El paraíso perdido por excelencia es la infancia, una etapa
en la que vemos el mundo con ojos asombrados y en la que la vida se nos
presenta como un libro lleno de hojas en blanco que hay que escribir.
Quizás haya
llegado a esta conclusión porque tuve una infancia feliz. Era querido
por mis padres y nunca sentí la angustia de estar en este mundo porque
me sentía protegido gradualmente cuando se van cumpliendo años.
No es cierto que la
última parte de la vida sea la mejor porque, a partir de los 50 años,
empezamos a ser conscientes de nuestra fragilidad y de que todo lo que
amamos depende de un hilo muy tenue. A los 60, ya hemos visto tomar el
camino de la tumba a la generación que nos precedió. Y eso es una amarga
lección que no podemos soslayar.
Cuando
Kane está a punto de expirar en Xanadú y murmura en su último aliento la
palabra «Rosebud» en lo que está pensando es en el trineo en el que se
deslizaba por la nieve cuando era niño. No se acordaba de su riqueza ni
de su poder. Añoraba los inviernos de su infancia.
El
tiempo es lo único que no podemos comprar y, por eso, el pasado va
adquiriendo un aura mágica en la medida que envejecemos.
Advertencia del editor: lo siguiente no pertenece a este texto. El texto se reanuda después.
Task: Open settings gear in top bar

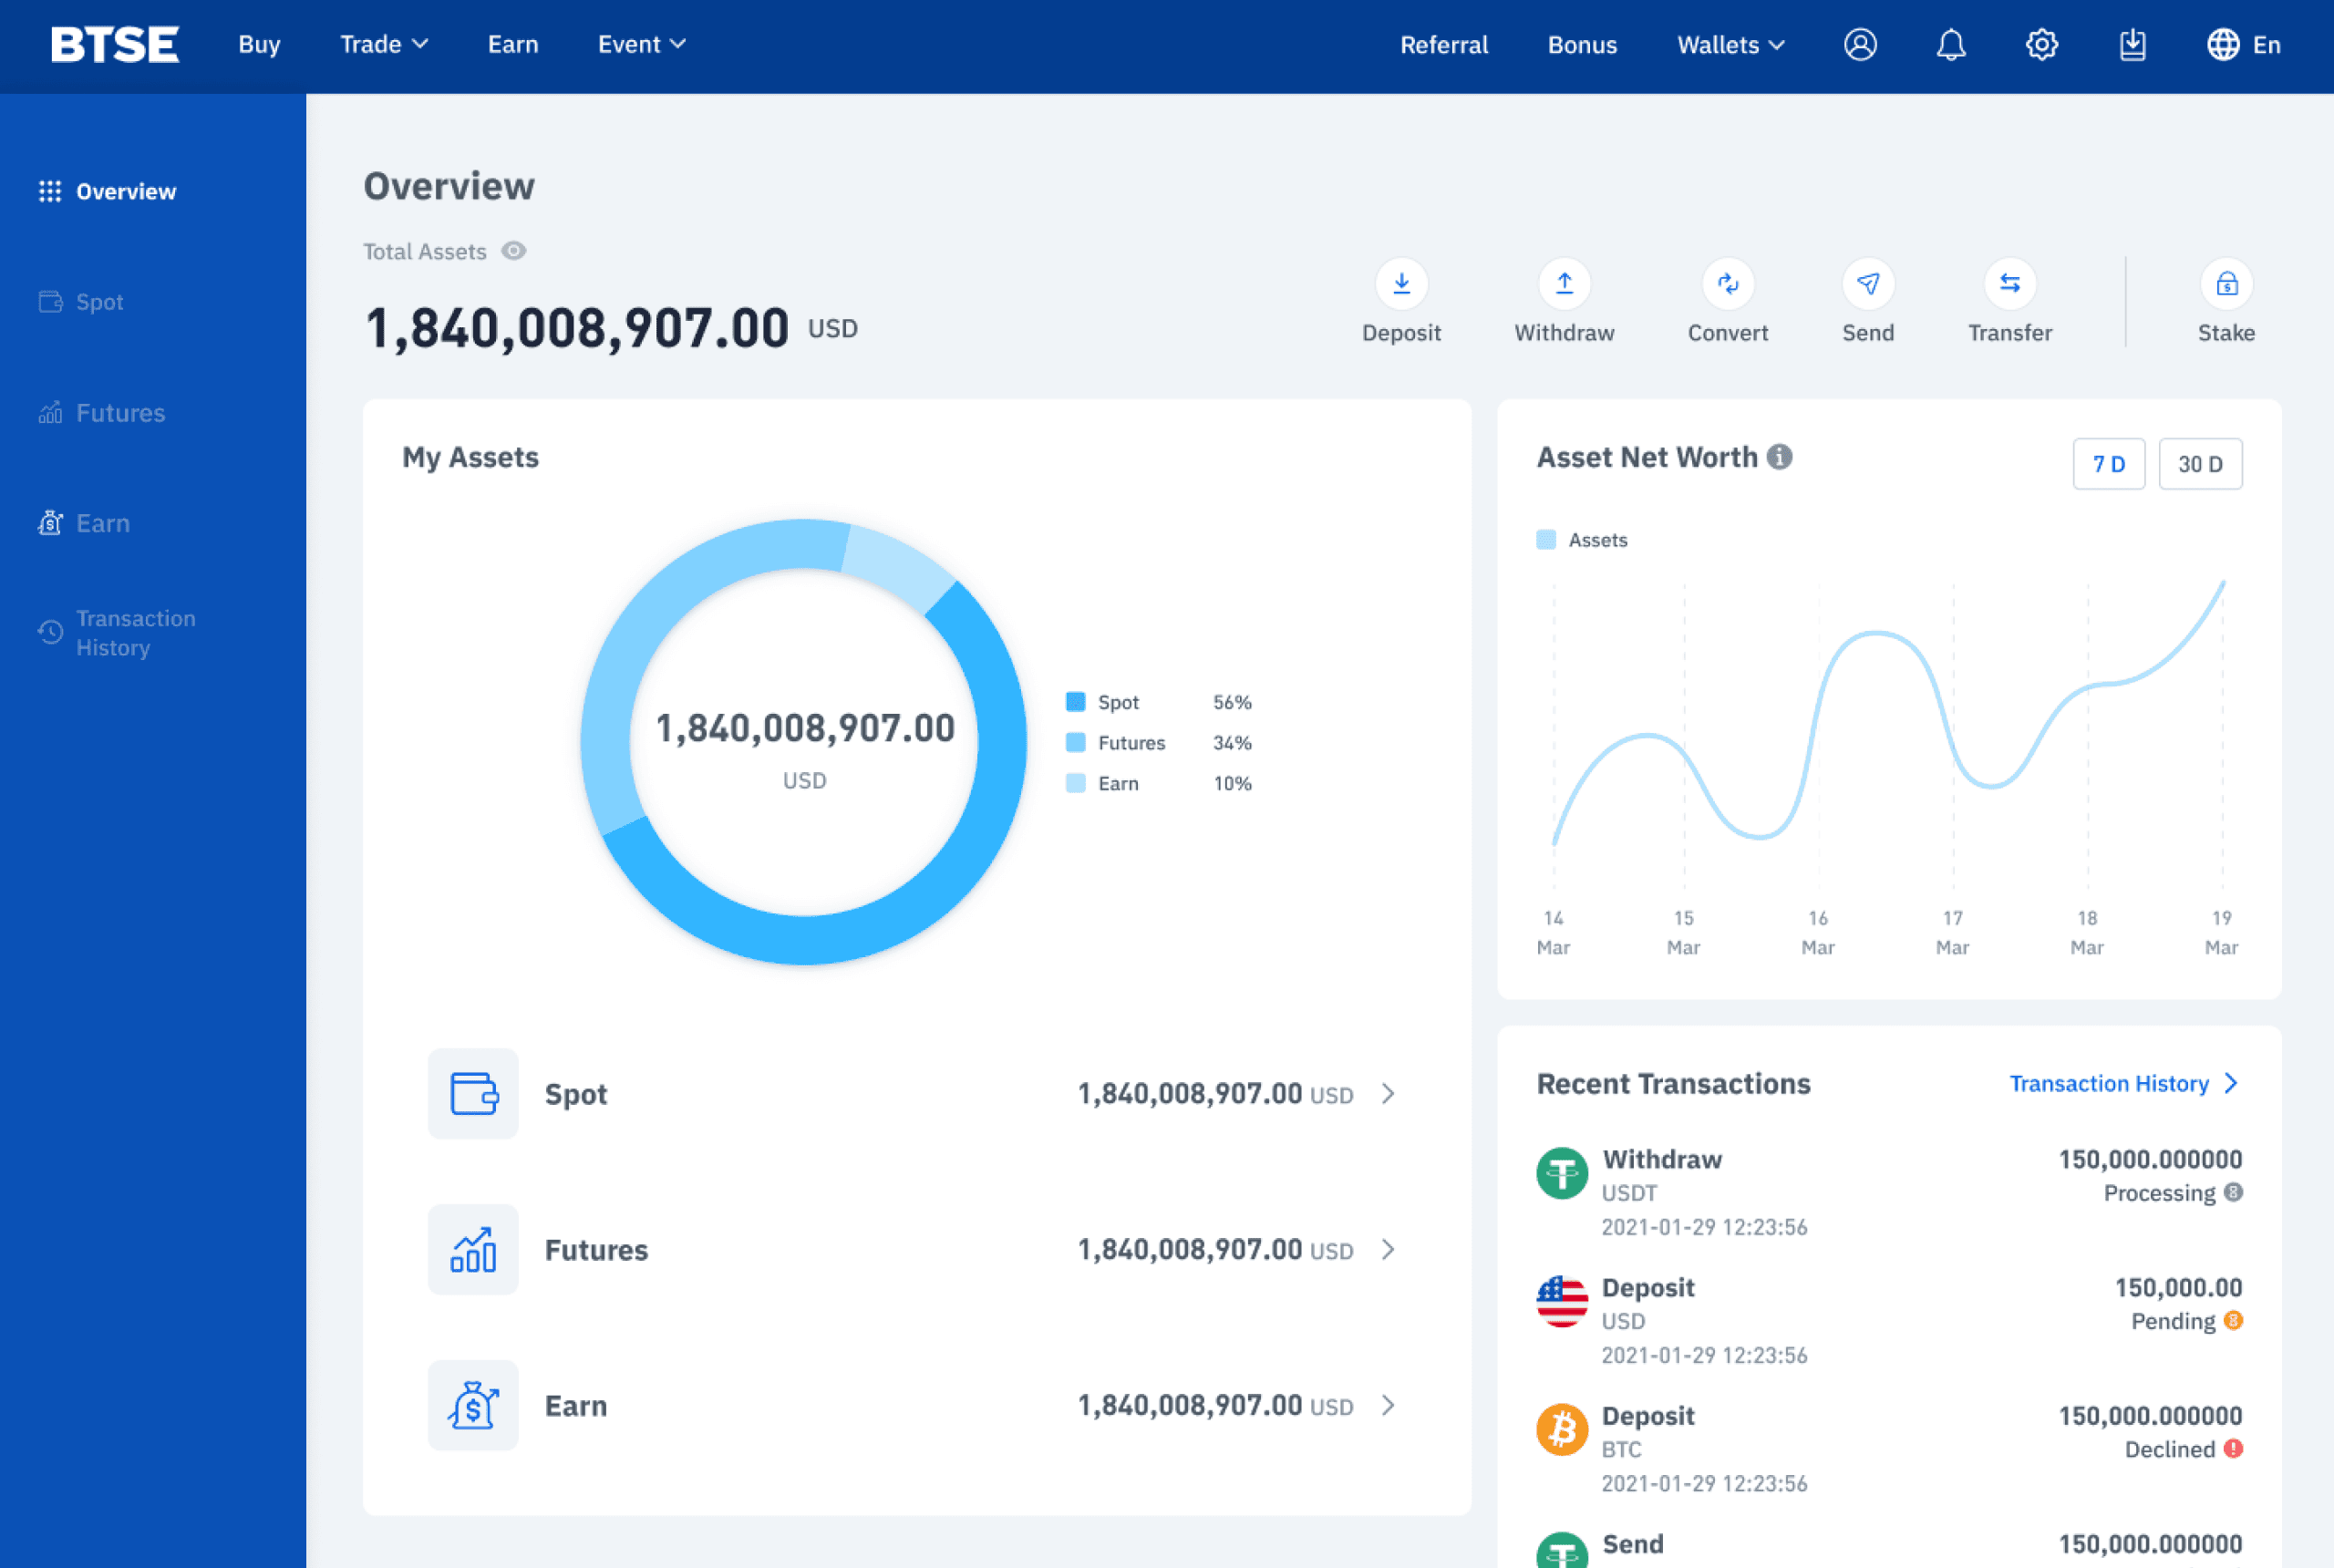Action: click(x=2041, y=45)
Los paraísos
perdidos son nuestro primer beso, una tarde de verano en el río o el
capitán Achab en busca de la ballena blanca, la primera película de la
que guardo memoria.
Vivimos
en una sociedad que ensalza el dinero, la fama y el éxito profesional,
pero esas cosas son muy poca cosa en el momento de dejar este mundo. Lo
que cuenta es haber podido disfrutar de esos instantes en los que nos
hemos sentido inmortales sin ser conscientes de la herida del tiempo.
Realmente
no sé muy bien a cuento de que vienen estas reflexiones dispersas.
Quizás porque el presente me interesa cada vez menos y estoy
retrocediendo a un pasado en el que el principio y el final se mezclan
en una borrosa película en la que emerge la figura de mi padre, muerto hace casi 30 años. Hoy tengo la misma edad que él cuando falleció.